Lines from the one containing "Instruction: Click the" to the end of the records, both ends included and exactly as written, are the whole answer, and no pictures go in it.

# # # # #

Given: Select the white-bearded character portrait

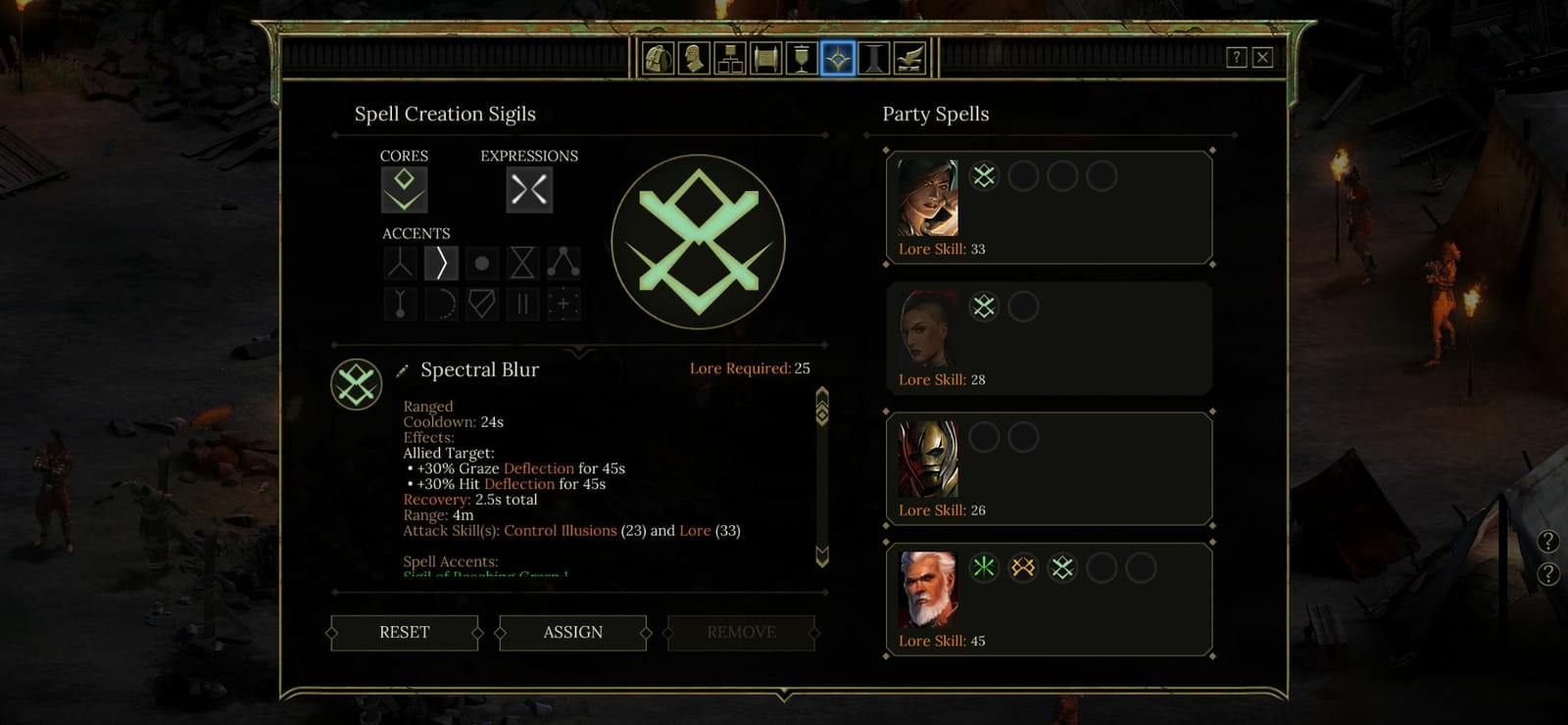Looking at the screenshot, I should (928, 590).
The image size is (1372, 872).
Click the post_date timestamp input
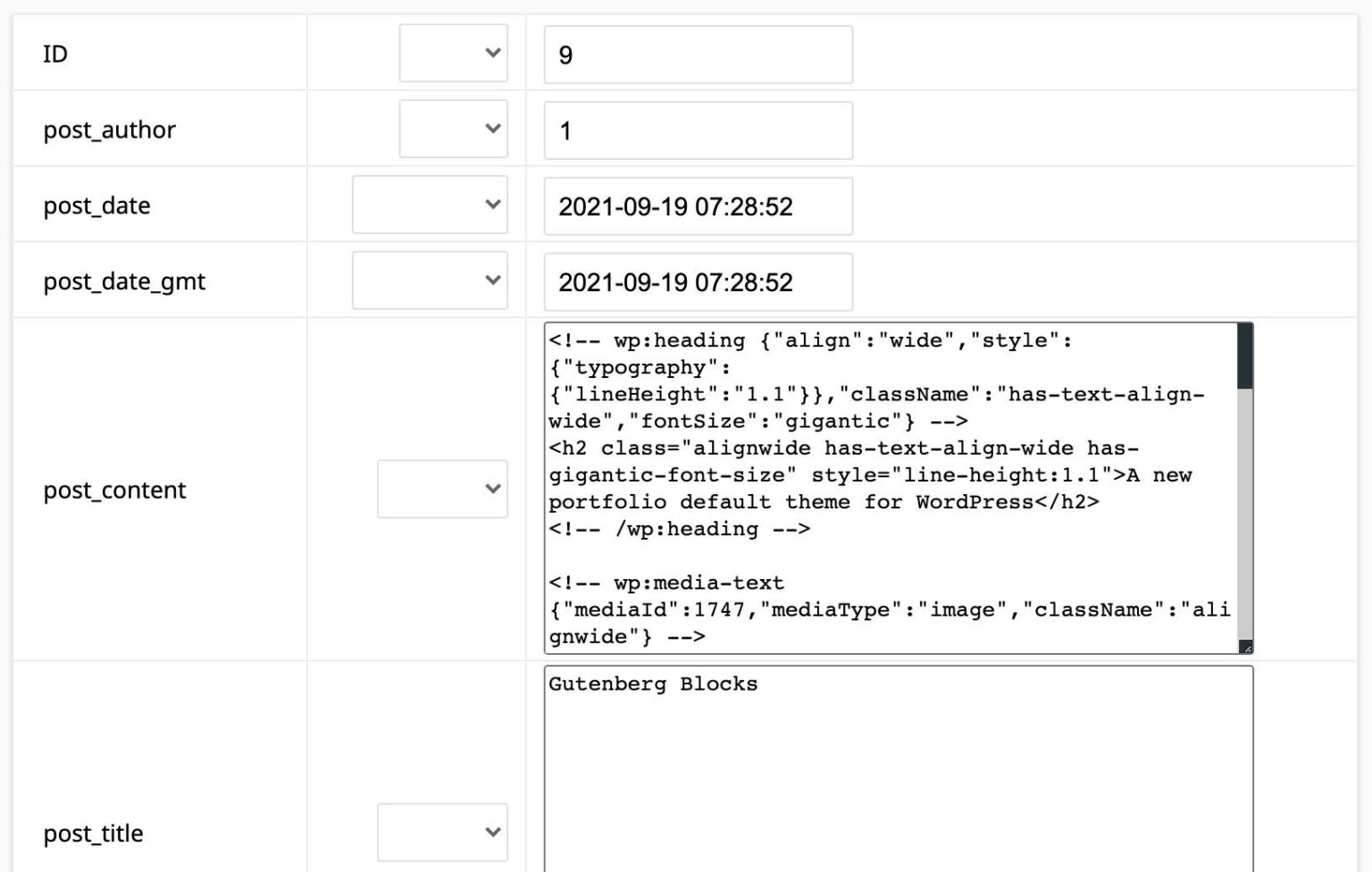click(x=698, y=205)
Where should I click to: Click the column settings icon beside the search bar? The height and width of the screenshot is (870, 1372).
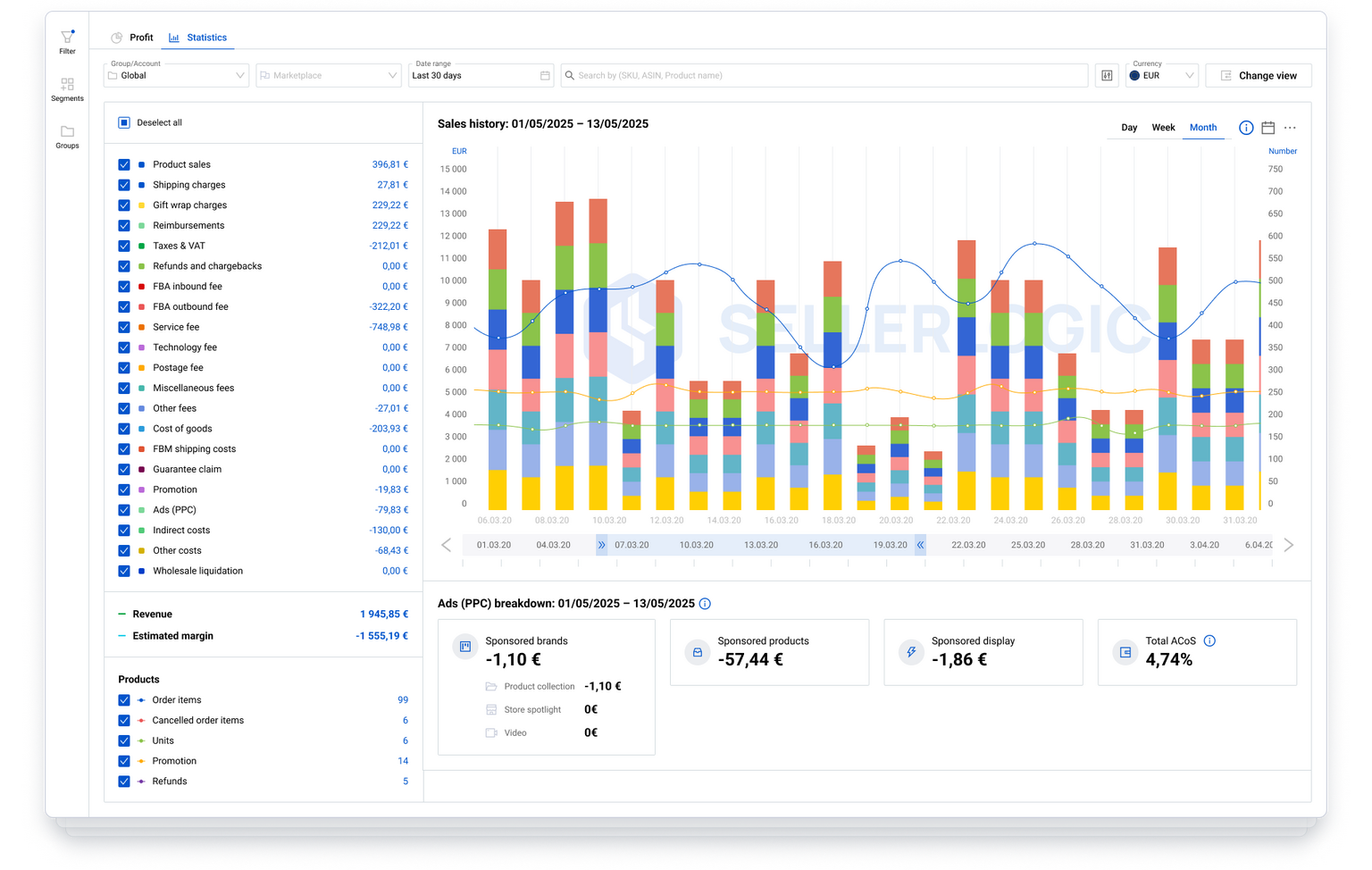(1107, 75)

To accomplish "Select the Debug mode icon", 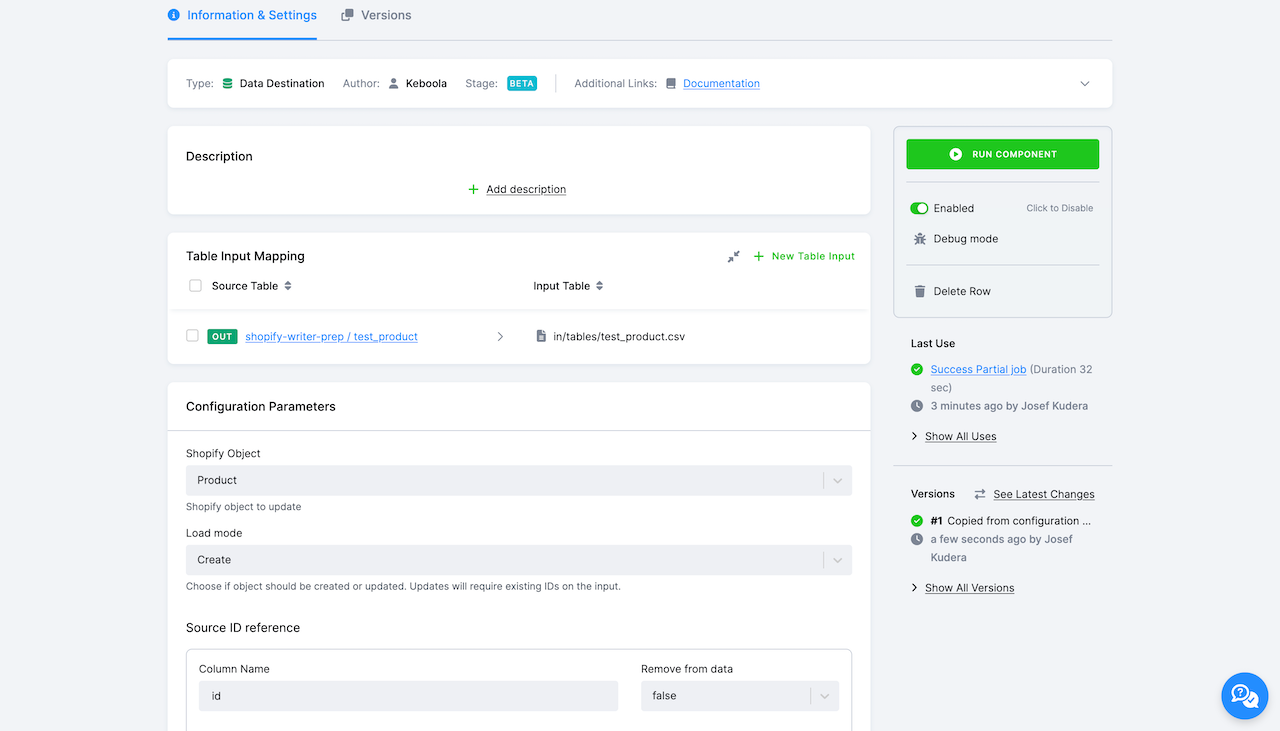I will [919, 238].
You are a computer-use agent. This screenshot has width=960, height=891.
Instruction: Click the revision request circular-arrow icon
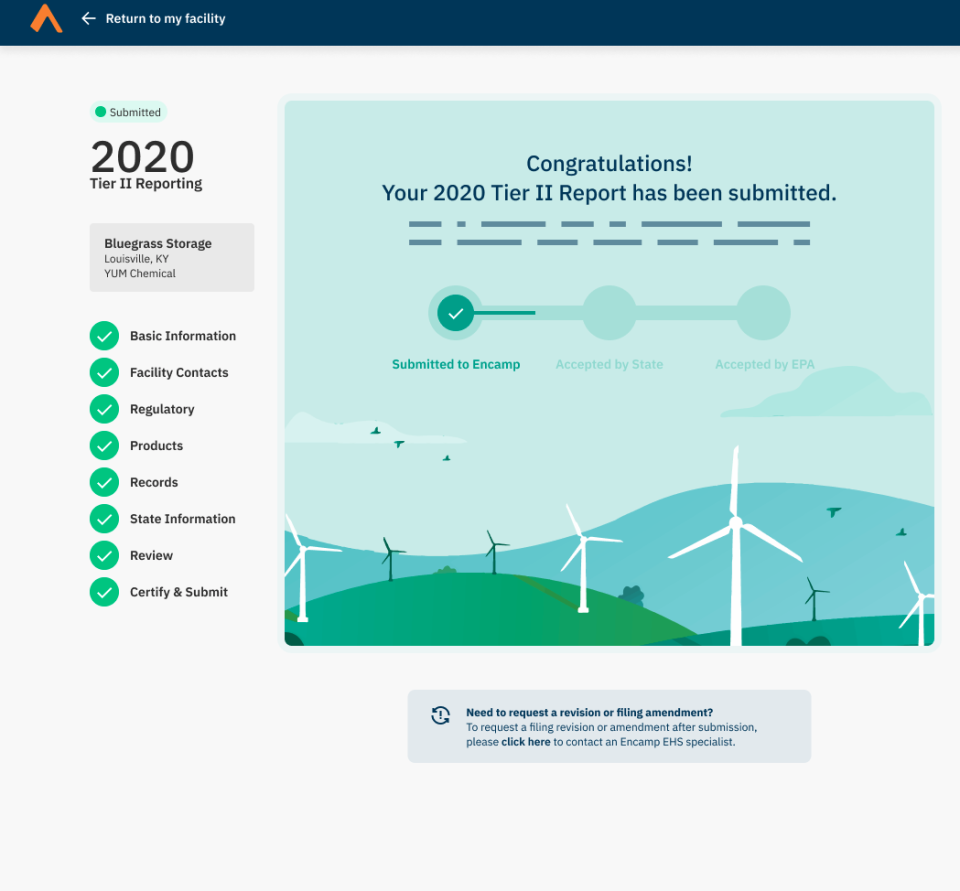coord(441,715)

# # # # #

** Response to this exercise **
Instruction: Click the revision request circular-arrow icon
coord(441,715)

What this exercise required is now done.